The work chronicles the mechanical and commercial evolution of the horseless vehicle, tracing early experiments in France, England, Germany and the United States and the gradual emergence of a practical automobile. It examines commercialization, mass production and parts standardization, highlighting the role of large-scale manufacturing in lowering prices and expanding ownership, and treats the industry's economic consequences, investment opportunities, and social benefits. The author emphasizes how cooperation among manufacturers and production for mass markets generated substantial profits, and an appended chapter provides an editor's account of contemporary industrial conditions and figures.

CHAPTER V.

BENEFITS CONFERRED BY THE AUTOMOBILE.

That the automobile is one of the greatest boons to mankind will probably be admitted if all its benefits are fully understood.

The best teacher, it has been demonstrated, is one’s own experience. In learning anything, the mind can never grasp the lesson it is told, with the same understanding it receives when the lesson is visualized by the eye.

Travel is acknowledged to be a good educator and to broaden the mind. This is because the eye sees and takes its own impressions, and does not depend on the impressions of others. Reading books of travel never instruct as does travelling itself.

The automobile is a healthful, exhilarating method of conveying people to persons, places and scenes that, before the automobile, they knew of only by hearsay, or by reading of them.

To estimate the extent to which this informs and instructs, we need only go back in memory to the isolated farm of a quarter of a century ago, and vision the limited horizon of the general knowledge at first hand of the farmer’s family. Practically all the current knowledge they had was from reading, occasionally going to town or through visitors whose appearance was rare and made at long intervals. Seeing a new face in those days was a rarity.

The situation with a majority of the people in the country, before the automobile, was very much like the isolated farm family. It was like that of the entire country before the advent of the railroad.

No greater agencies for instruction in first hand knowledge than the railroad, the steamboat and the telephone had been introduced into civilization up to the time of the automobile. Now the motor car penetrates into places where the railroad, the steamboat, or even the telephone does not go.

DATA SECTION =

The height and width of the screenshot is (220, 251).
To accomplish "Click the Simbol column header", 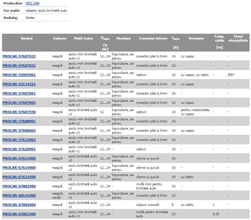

WHAT YOU NEED TO DO =
(1) Please rewrite the stretch from "BENEFITS CONFERRED BY" through "reading of them." in the chapter on the automobile's benefits, changing "lesson" to "teaching".
(2) In the chapter on the automobile's benefits, what is said to be the best teacher?
Rely on the chapter passage alone for what comes next.

IN RESPONSE =
(1)
BENEFITS CONFERRED BY THE AUTOMOBILE.

That the automobile is one of the greatest boons to mankind will probably be admitted if all its benefits are fully understood.

The best teacher, it has been demonstrated, is one’s own experience. In learning anything, the mind can never grasp the teaching it is told, with the same understanding it receives when the teaching is visualized by the eye.

Travel is acknowledged to be a good educator and to broaden the mind. This is because the eye sees and takes its own impressions, and does not depend on the impressions of others. Reading books of travel never instruct as does travelling itself.

The automobile is a healthful, exhilarating method of conveying people to persons, places and scenes that, before the automobile, they knew of only by hearsay, or by reading of them.

(2) One's own experience.